Signed: Fiona Lindsley Date: 10th November 2021
Upper Tribunal Judge Lindsley


Annex A: Error of Law Decision


DECISION AND REASONS

1. The appellant is a Turkish national who was born on 23 August 1986. He appeals, with permission granted by Upper Tribunal Judge Pitt, against the decision of First-tier Tribunal Judge Cohen. By that decision, which was issued on 20 November 2019, Judge Cohen ("the judge") dismissed the appellant's appeal on international protection and human rights grounds.

Background

2. The background is set out in detail at [2]-[6] of the judge's decision and need not be repeated herein. For present purposes, it suffices to note that the appellant claimed that he is a Kurd of the Alevi faith who had come to the attention of the Turkish authorities for pro-Kurdish activity. He is a lorry driver by profession. He stated that he had been detained twice, in June 2013 and December 2014 and that the interest of the authorities had continued after his release. He left the country lawfully, driving his own lorry, and subsequently arrived in the UK, using a properly issued visit visa, in December 2014. Having made three unsuccessful applications for leave to remain as a self-employed Turkish businessperson under the 1973 Immigration Rules, he finally claimed asylum on 1 December 2017. The respondent did not accept the appellant's claims of detention and ill-treatment on account of his political activity and refused his asylum claim. The appellant appealed.

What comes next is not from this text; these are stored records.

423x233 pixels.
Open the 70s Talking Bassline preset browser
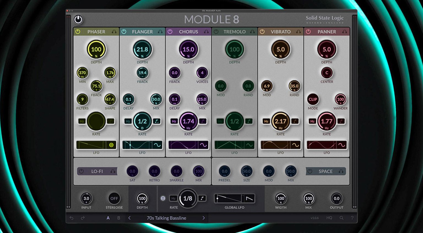166,218
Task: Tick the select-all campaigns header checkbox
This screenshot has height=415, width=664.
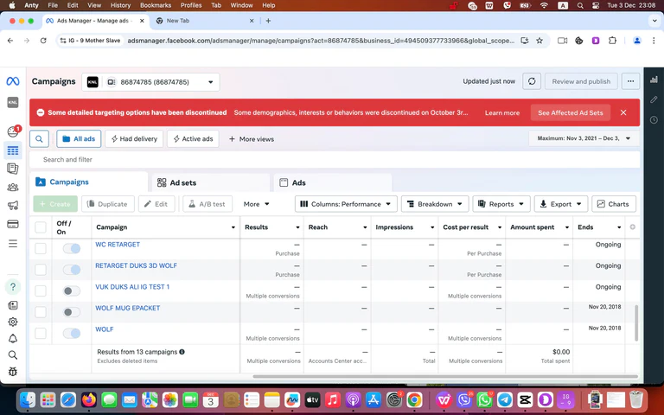Action: [41, 227]
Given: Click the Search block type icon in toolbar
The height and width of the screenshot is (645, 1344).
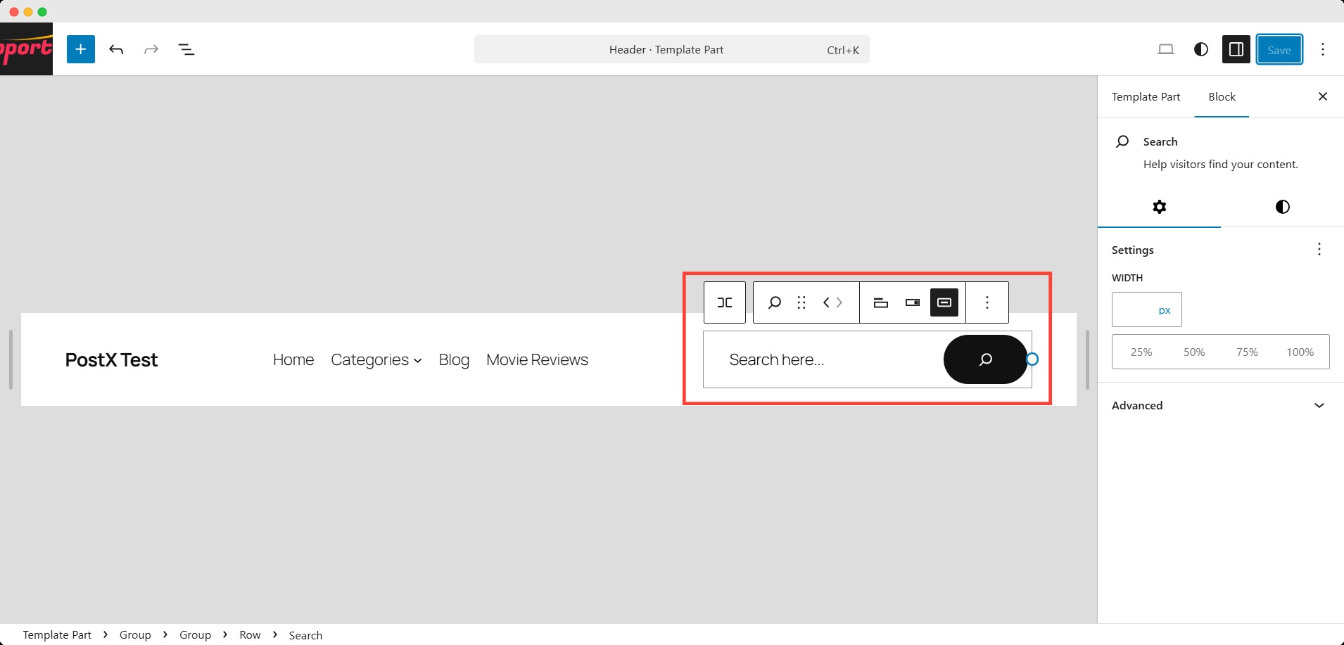Looking at the screenshot, I should click(x=774, y=302).
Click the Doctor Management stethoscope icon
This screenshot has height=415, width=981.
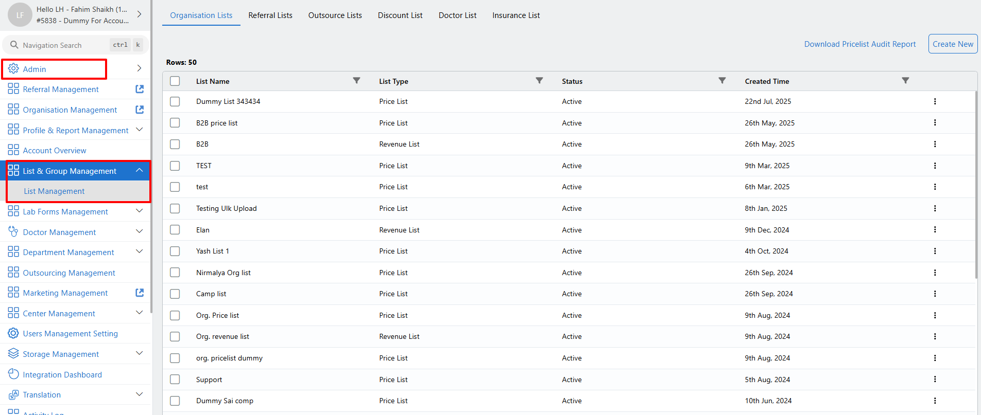coord(13,232)
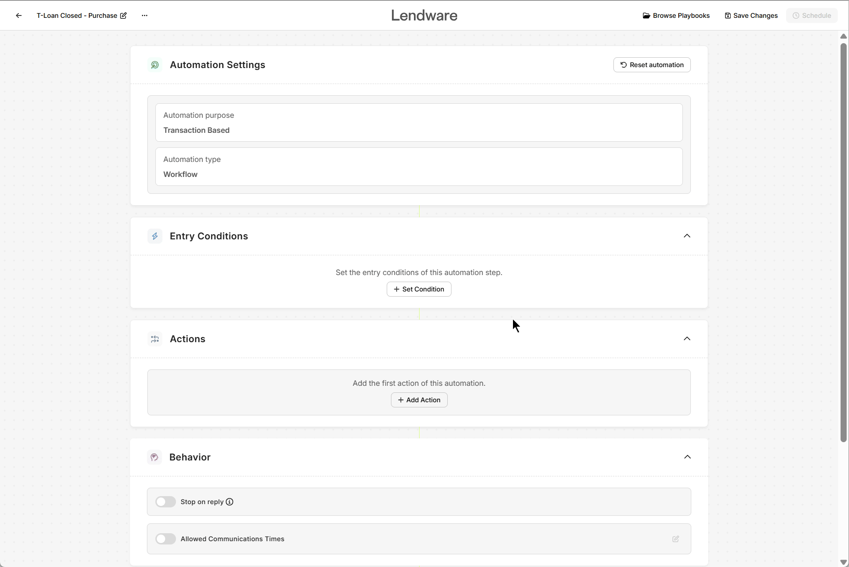Click the back arrow to exit automation
This screenshot has height=567, width=849.
(18, 15)
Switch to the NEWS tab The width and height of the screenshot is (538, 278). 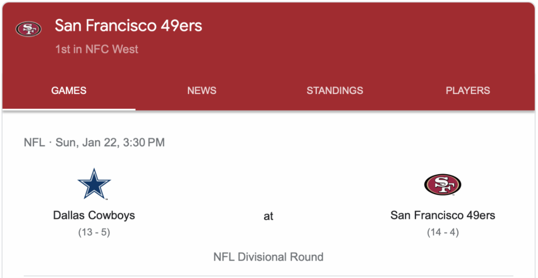tap(202, 90)
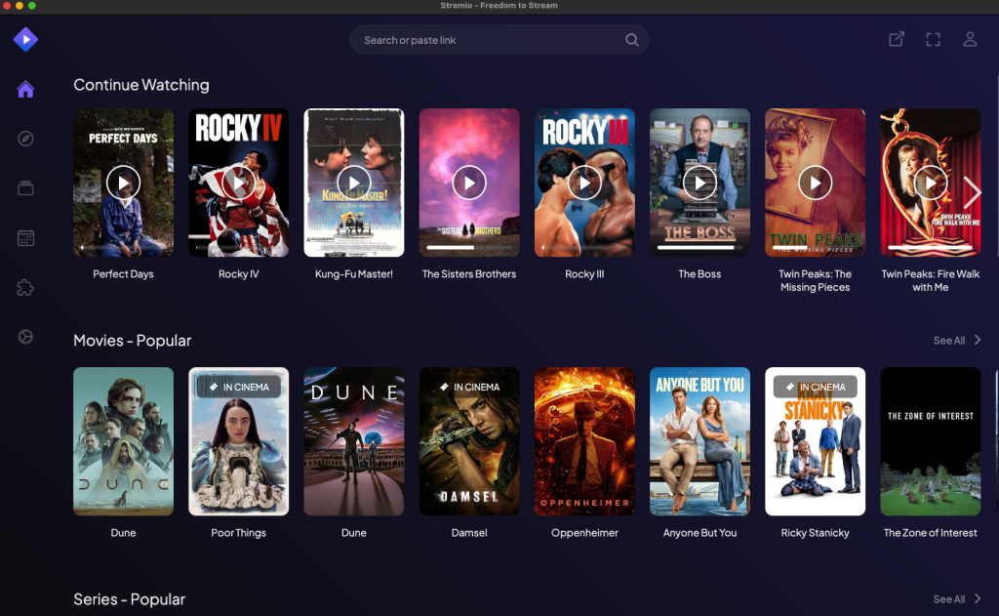The width and height of the screenshot is (999, 616).
Task: Open the user account profile icon
Action: pos(970,39)
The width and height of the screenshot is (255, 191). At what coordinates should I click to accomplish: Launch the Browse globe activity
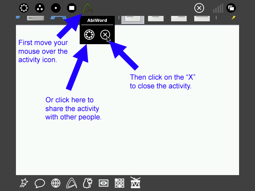(56, 183)
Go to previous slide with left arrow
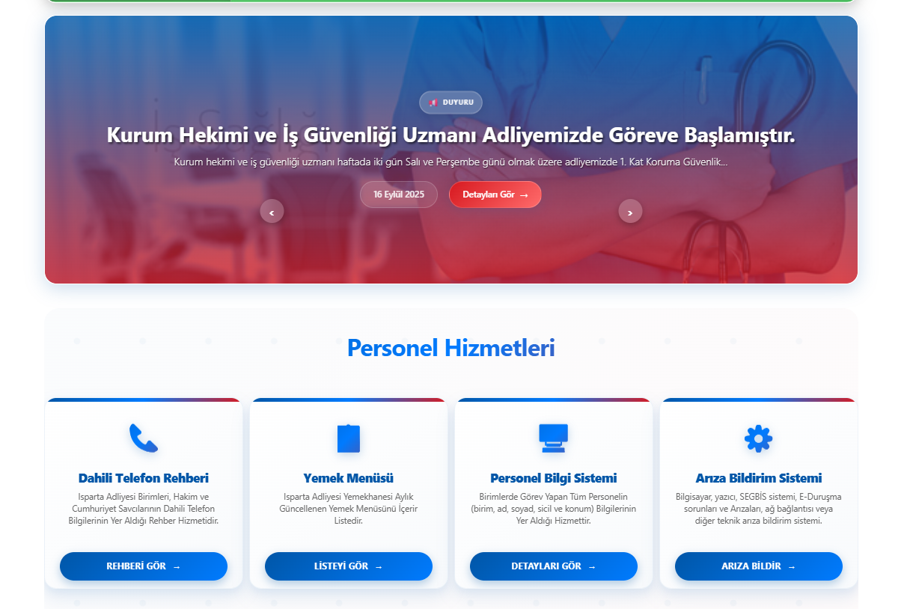Viewport: 913px width, 609px height. (x=272, y=211)
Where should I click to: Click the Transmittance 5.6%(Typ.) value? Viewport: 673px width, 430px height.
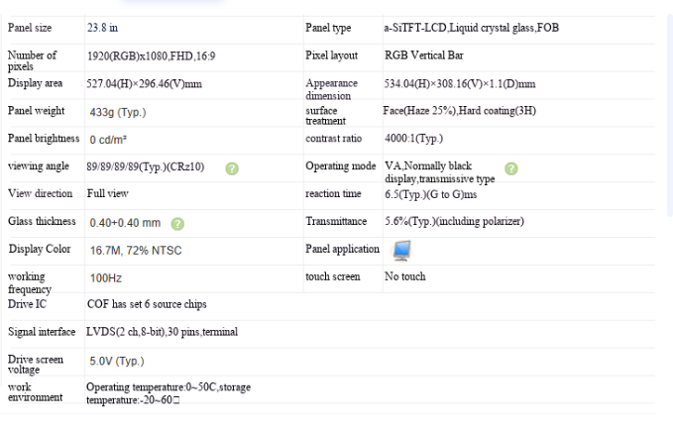(454, 221)

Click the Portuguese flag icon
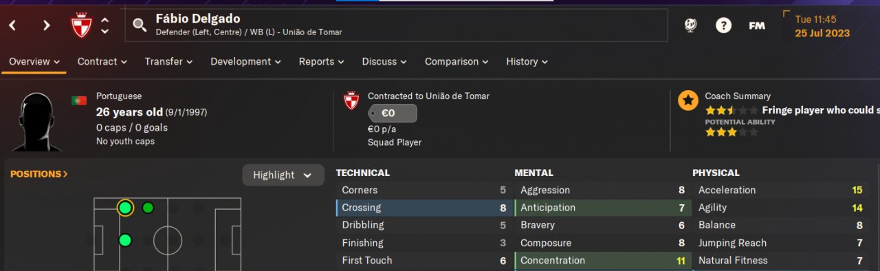coord(79,100)
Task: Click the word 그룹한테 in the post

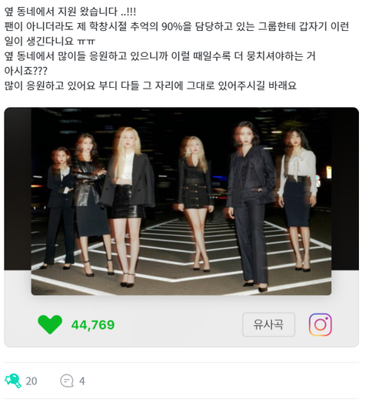Action: [277, 26]
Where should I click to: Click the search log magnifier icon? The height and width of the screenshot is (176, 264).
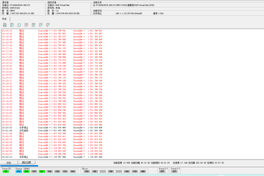click(x=41, y=25)
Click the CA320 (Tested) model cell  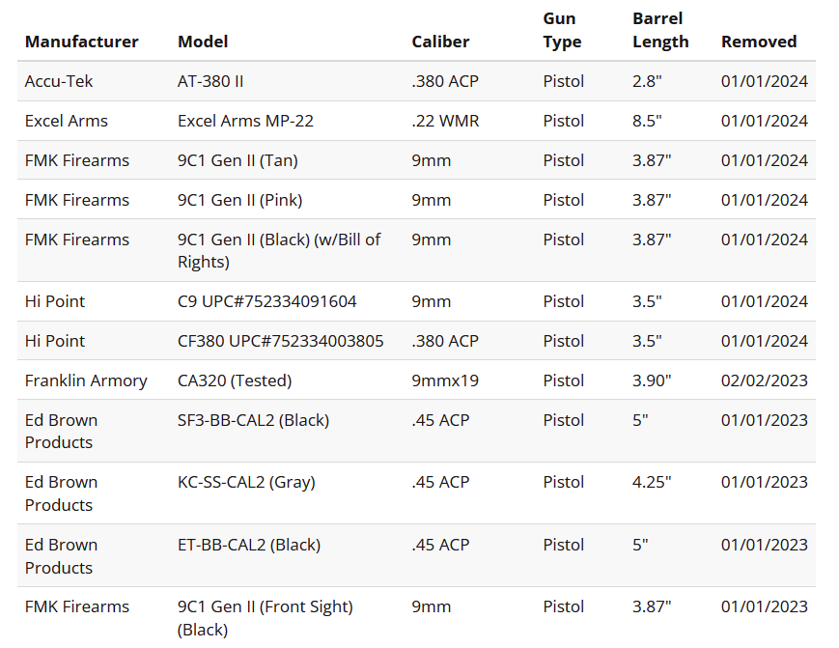235,380
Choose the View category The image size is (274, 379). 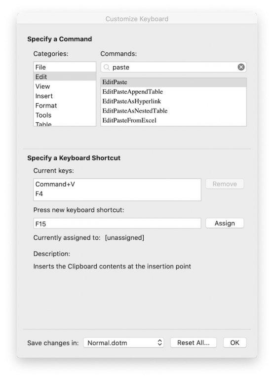point(65,86)
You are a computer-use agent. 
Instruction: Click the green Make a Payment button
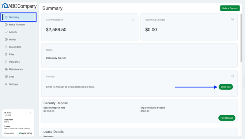[230, 8]
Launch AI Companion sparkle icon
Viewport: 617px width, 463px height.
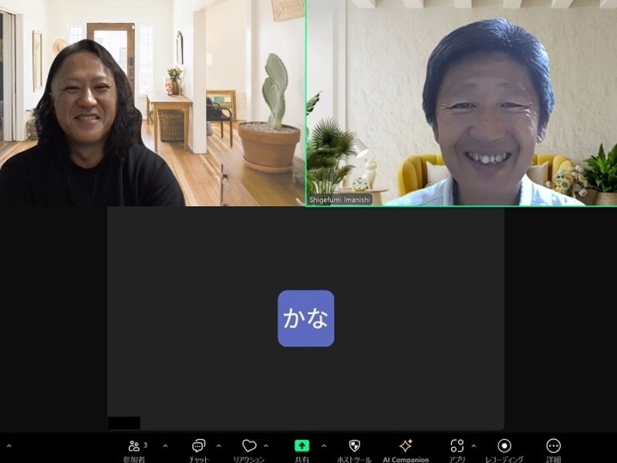(x=406, y=447)
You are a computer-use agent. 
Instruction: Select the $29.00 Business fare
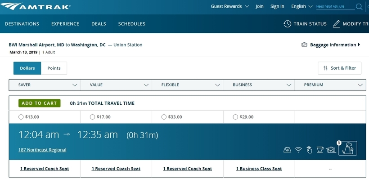tap(235, 117)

The Appeal to the First-tier Tribunal

3. The judge heard the appeal at Hatton Cross on 21 October 2019. The appellant was represented by Ms Nnamani of counsel, as he was before me. The respondent was represented by a Presenting Officer. The judge heard oral evidence from the appellant, the appellant's wife and the appellant's brother-in-law, YM. He heard submissions from the Presenting Officer and Ms Nnamani before reserving his decision.

4. In his reserved decision, the judge found that the appellant's account of political activity on behalf of the Kurdish HDP party was a fabrication. He did not accept that the appellant had ever been the subject of adverse interest on the part of the Turkish authorities and he concluded that the appellant could return to Turkey in safety. The judge gave the following reasons for reaching those conclusions:

(i) Limited weight was to be attached to a medical report from Dr Hajioff which documented the appellant's scars and his mental health difficulties, including PTSD: [38]-[40];

(ii) The evidence from the HDP was unsatisfactory in a number of respects: [42]-[43];

(iii) The appellant's account of short detentions without charge was implausible and contrary to the background evidence: [44];

(iv) The appellant had only been able to give basic details of the HDP and had not explained why his family had not become members of the party: [45]-[46];

(v) The appellant had given discrepant evidence over whether he was tortured or 'merely manhandled and beaten' during his first detention: [47];

(vi) The appellant had applied for a UK visit visa four months before he supposedly decided to flee Turkey: [48];

(vii) The making of three applications under the Ankara Agreement suggested that his subsequent asylum claim was untrue: [49];

(viii) The evidence given by the appellant's wife was discrepant with Dr Hajioff's report: [50];

(ix) The evidence given by the appellant's wife and his brother-in-law was discrepant as regards the length of her detention: [51];

(x) The appellant's wife and his brother-in-law were unimpressive witnesses: [52]-[53];

(xi) The appellant had been able to leave Turkey on his own passport: [54]; and

(xii) There were further aspects of the account which were discrepant and implausible although the judge did not set out the details: [55].

5. In her grounds of appeal to the Upper Tribunal, Ms Nnamani advanced the following complaints. Firstly, she submitted that the judge had erred in his decision to attach little weight to the medical evidence, since the principal reason given for doing so was not rationally capable of reducing the weight given to an Istanbul Protocol compliant report. Secondly, she submitted that the judge had misunderstood the background material when he found that short periods of detention without charge were implausible. Thirdly, the judge had given inadequate reasons for rejecting the evidence of the appellant's brother-in-law and his wife. Insofar as the judge had concluded that the appellant would not be at risk if his account was taken at its highest, she submitted that this conclusion could not be sustained on the background material or the country guidance of IK (Turkey) CG [2004] UKIAT 312.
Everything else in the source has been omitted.